Stendhal loved it. Some see it as Rossini’s first great work but The Touchstone (1812) is more a harbinger of greater things to come than an accomplished work. Like Cenerentola it presents two bad girls vying with a goodie, here the disinterested Clarice, and both operas get their business done in the first act, leaving the second as an epilogue. Played straight it would take the best singers around to keep our attention. The advantage of this joint venture staging by Giorgio Barberio Corsetti and Pierrick Sorin, shared with Parma where it was unveiled in December, is that their virtuoso video work papers over the cracks.

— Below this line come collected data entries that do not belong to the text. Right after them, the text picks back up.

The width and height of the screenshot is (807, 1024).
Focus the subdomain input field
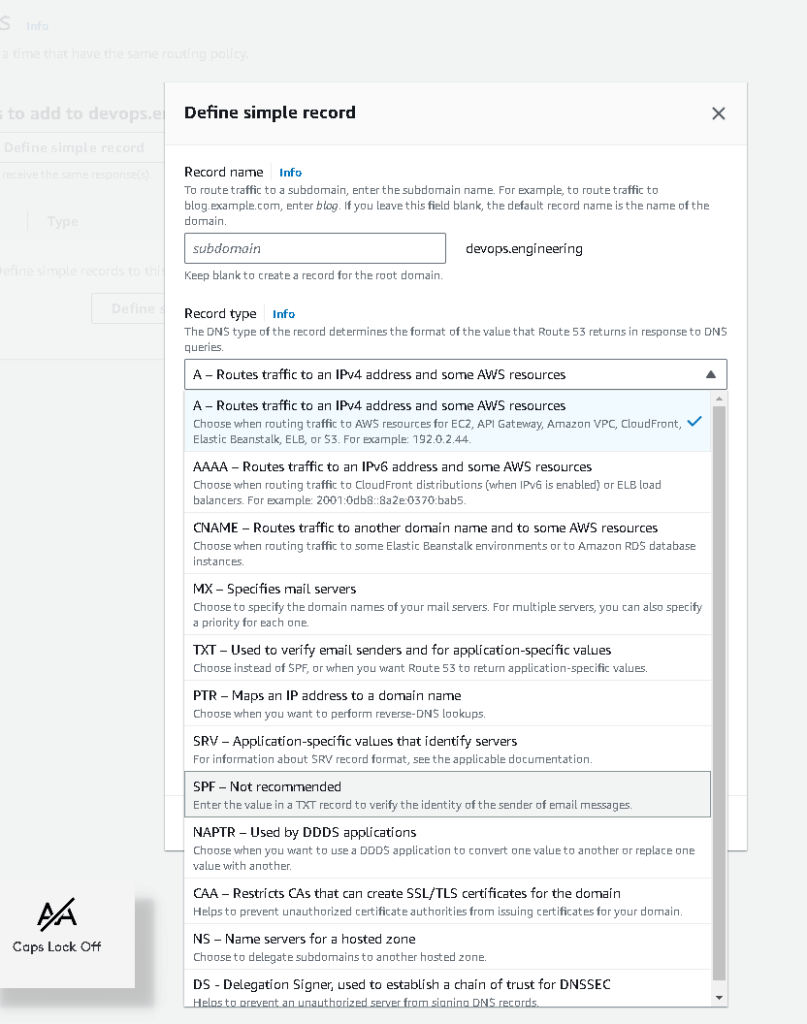pos(315,249)
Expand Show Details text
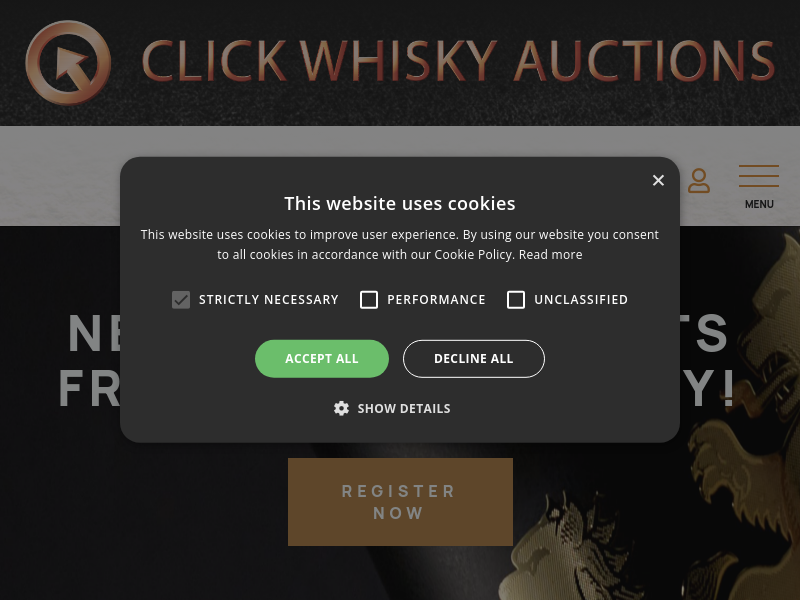800x600 pixels. pyautogui.click(x=404, y=409)
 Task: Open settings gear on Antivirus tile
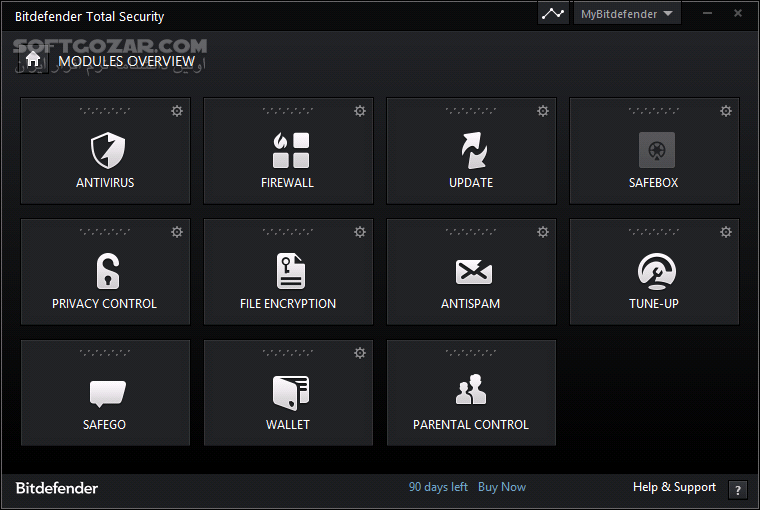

Corsetti, who seems stylistically rooted in the 1950s, displays Technicolor costumes in interiors inspired by Jacques Tati’s Mon Oncle. Sorin uses small closed-circuit video cameras to project the cast on to screens containing various decors beamed up from models at the side of the stage.

It is endlessly inventive, plugged into contemporary zapping culture and side-splittingly funny. The drawback is that the audience has to take in three different levels – if you count the surtitles – and the gags set off gales of laughter that cover some rather fine ensemble singing. But it demonstrates the power of video in theatre when it is used interactively with a cast rather than as an inert backdrop.

Parma got Michele Pertusi as Count Asdrubale, the man the girls are after. Paris is lumbered with François Lis, a fine actor but a tuneless, rasping bass who makes mincemeat of bel canto line. Sonia Prina easily compensates – she plays Clarice as a more mature version of Despina with Mireille Mathieu hair, and rattles off the coloratura with startling accuracy. José Manuel Zapata’s loveable Giocondo is an excellent, full bodied Rossini tenor and Christian Senn sings beautifully as the sweetly deluded Pacuvio.

Jean-Christophe Spinosi, conducting his Ensemble Matheus, is alert, precise but arguably too spick and span. But I liked the joke off-key portamenti in the overture from strings and wind.